When we were chatting about different things, I mentioned how helpful the train managers were, but I was surprised that they had allowed a double booking for wheelchairs. "Oh, I never book the chair space, there's not normally anyone using it, so I don't bother!"

Fribitt said...

This is such a depressing story. It sucks that the world is so poorly set up for anyone who is anything other than perfectly "able" that we have started to turn on each other!

The comment above that says careers and PAs have a hard job - I second that. I know how distressing it for my partner when I can't sit, or if I am somewhere she knows will cause me pain later. I think it's harder for her to watch me struggle that it is for me to go through it. I have tablets and sedatives to make it manageable. She has to constantly watch and be aware of it and of me.

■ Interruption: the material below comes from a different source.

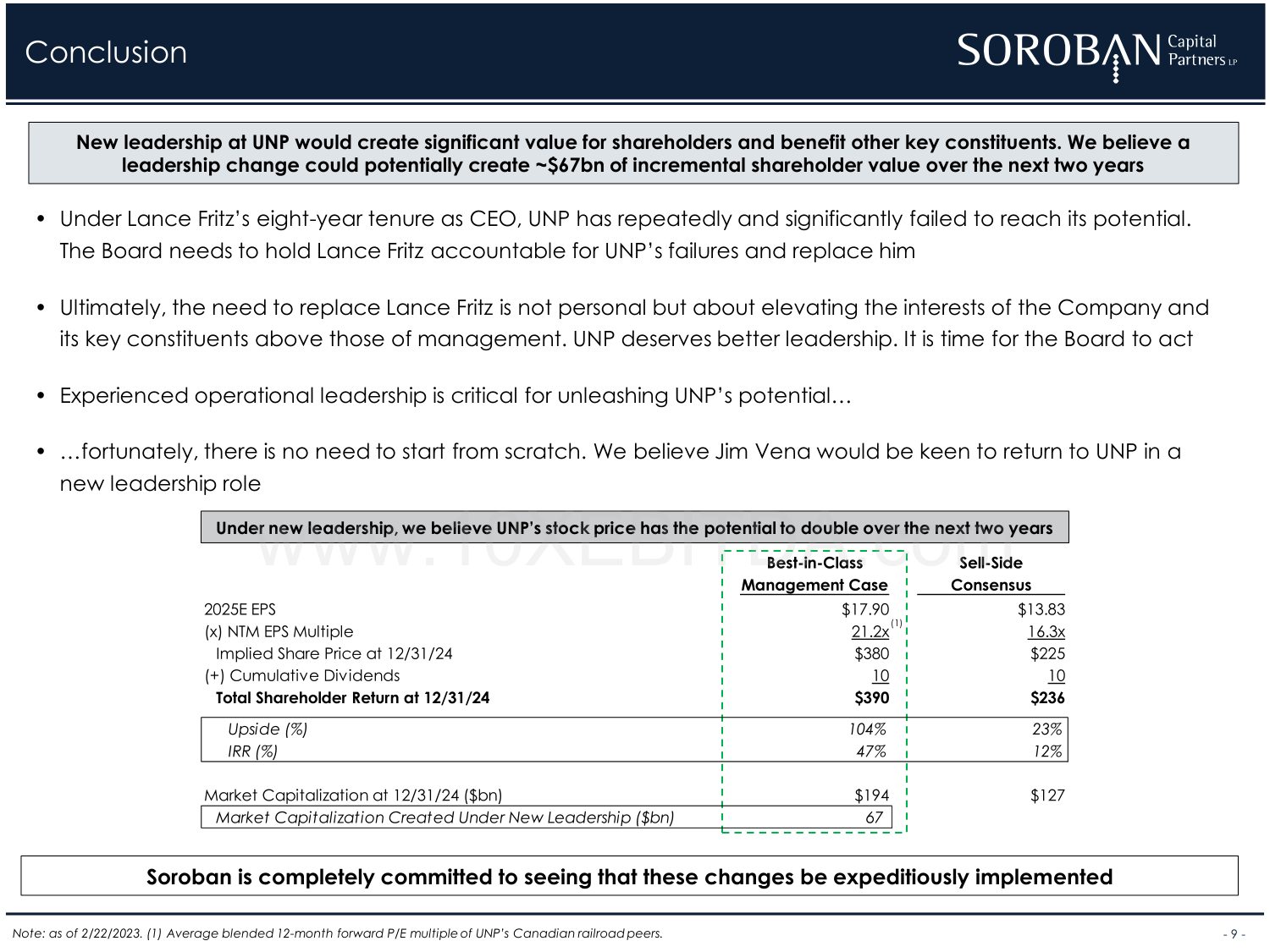The height and width of the screenshot is (952, 1270).
Task: Click the Sell-Side Consensus column header
Action: [x=991, y=574]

Lets turn the frustration and anger towards the right people. The people who can make changes - not the ones suffering with us!!

James said...

I've found First ScotRail terribly sloppy about this sort of thing; even reserving a seat is no guarantee of getting one. I once found someone occupying my reserved seat - only to be told the ticket collector had told him to sit there and ignore the reservation! No reason, he'd just decided to overrule the system for his own whim.

Booking disabled assistance is a lottery too; last time my (disabled) grandfather booked it for changing trains at Edinburgh, it simply failed to show up. My brother's had even worse experiences changing planes with crutches, including being relegated to a back seat "so he won't get in the way in an emergency". I'm still surprised he got through that holiday without any airport staff being found with crutch-marks...

A shame they seem to have talked over/about the woman in question: you'd think in that rĂ´le they would know not to!